TAREA A REALIZAR
Por favor, reproduce íntegras las líneas de las entradas desde la que contiene "Where should I" hasta la que contiene "[x=108, y=265]", ambas incluidas. Escala cada número de las respuestas (coordenadas y, donde figuren, dimensiones en píxeles) multiplicándolo por 0,3 y redondeándolo a entero, con las mitades hacia arriba, y deja intacto todo lo demás.

DATOS PARA PROCESAR
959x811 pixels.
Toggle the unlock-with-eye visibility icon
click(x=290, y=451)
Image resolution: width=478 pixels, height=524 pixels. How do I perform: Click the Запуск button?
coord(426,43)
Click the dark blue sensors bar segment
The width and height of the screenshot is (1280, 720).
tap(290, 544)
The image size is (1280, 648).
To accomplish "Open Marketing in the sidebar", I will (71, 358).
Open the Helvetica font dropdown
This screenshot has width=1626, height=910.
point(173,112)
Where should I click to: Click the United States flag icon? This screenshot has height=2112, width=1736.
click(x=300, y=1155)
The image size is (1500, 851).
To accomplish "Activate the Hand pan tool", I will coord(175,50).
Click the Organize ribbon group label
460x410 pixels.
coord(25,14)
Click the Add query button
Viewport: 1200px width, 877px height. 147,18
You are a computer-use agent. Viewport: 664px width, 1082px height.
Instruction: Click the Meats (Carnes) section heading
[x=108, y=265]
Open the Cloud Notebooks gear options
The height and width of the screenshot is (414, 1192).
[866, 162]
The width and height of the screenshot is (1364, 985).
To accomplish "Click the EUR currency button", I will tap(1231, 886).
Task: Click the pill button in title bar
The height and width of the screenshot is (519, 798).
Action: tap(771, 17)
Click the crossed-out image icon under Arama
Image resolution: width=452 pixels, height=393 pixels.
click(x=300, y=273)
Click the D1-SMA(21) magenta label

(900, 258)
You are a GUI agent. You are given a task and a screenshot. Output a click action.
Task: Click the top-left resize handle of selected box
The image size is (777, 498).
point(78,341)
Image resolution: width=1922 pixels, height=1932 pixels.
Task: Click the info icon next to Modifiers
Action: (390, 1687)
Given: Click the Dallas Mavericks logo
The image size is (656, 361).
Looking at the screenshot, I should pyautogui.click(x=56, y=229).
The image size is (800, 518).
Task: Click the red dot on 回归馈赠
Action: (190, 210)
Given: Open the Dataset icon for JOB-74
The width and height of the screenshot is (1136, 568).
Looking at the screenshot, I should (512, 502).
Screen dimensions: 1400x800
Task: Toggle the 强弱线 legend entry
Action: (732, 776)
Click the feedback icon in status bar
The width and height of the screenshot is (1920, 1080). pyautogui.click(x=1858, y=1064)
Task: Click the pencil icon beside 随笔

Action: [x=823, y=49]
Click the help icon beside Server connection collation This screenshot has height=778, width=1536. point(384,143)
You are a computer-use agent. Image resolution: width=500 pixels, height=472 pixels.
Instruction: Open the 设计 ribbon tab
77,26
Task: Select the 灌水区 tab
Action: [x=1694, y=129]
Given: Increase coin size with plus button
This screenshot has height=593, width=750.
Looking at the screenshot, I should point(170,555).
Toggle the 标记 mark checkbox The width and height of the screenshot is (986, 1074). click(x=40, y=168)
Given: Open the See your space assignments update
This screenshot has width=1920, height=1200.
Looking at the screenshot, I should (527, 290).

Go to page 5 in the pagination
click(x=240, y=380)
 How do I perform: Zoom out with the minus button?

SOLUCIÓN A CONTINUACIÓN
Where should I click to: Click the United States flag icon? This screenshot has height=2112, width=1736.
click(x=90, y=347)
The image size is (1500, 851).
To accomplish "Activate the Hand pan tool", I will coord(53,15).
Click the Organize ribbon group label
460x410 pixels.
coord(8,4)
Click the Add query button
Viewport: 360px width, 263px height. 44,5
You are a computer-use agent. Viewport: 664px width, 1082px height.
Instruction: Click the Meats (Carnes) section heading
[x=32, y=80]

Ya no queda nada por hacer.